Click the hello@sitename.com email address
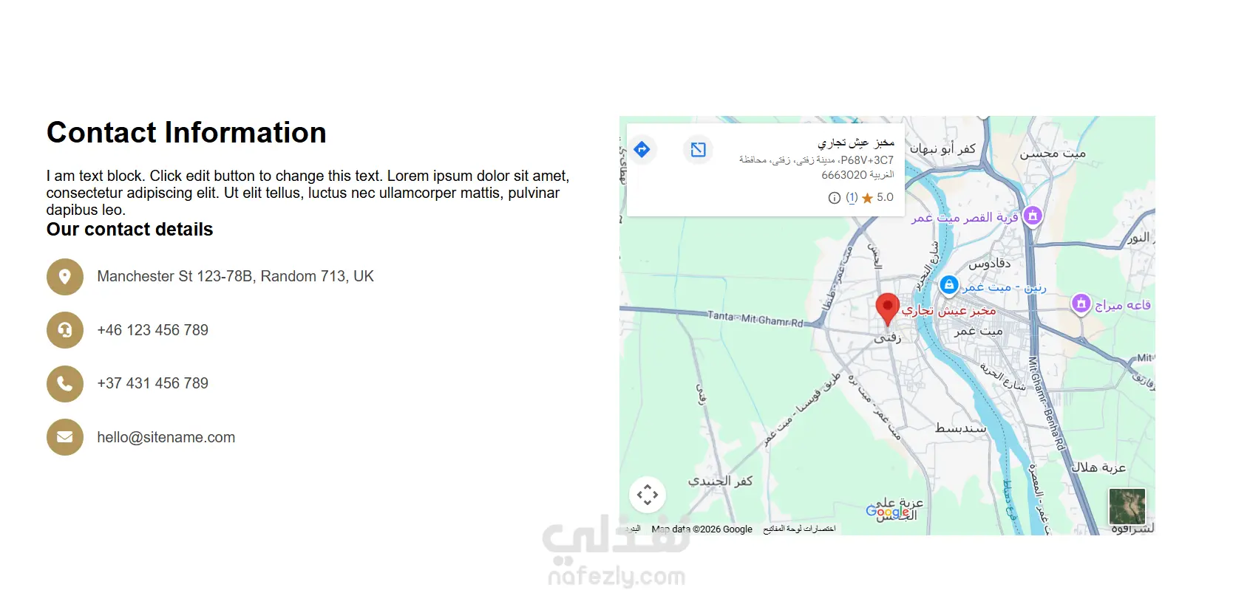Viewport: 1233px width, 590px height. pyautogui.click(x=166, y=437)
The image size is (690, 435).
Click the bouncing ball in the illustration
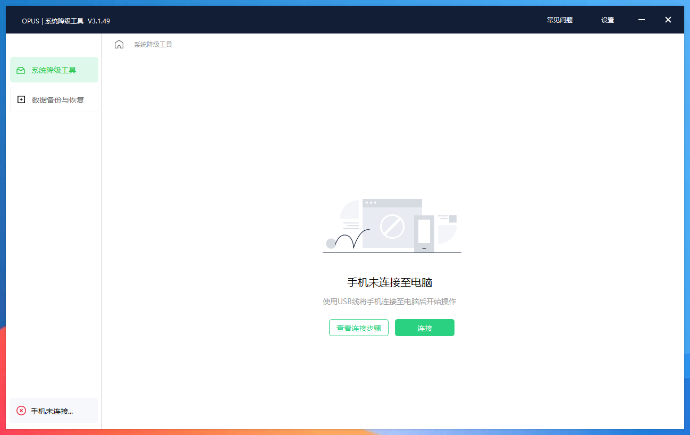[331, 244]
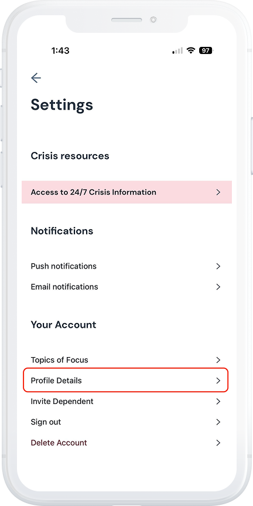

____________________

#### [Required action]
Leave out the pictures, and please output only the lines from the line that contains "The image size is (690, 435)." through the end of the data, both ends included.

#### [Written answer]
The image size is (690, 435).
Click the bouncing ball in the illustration
[331, 244]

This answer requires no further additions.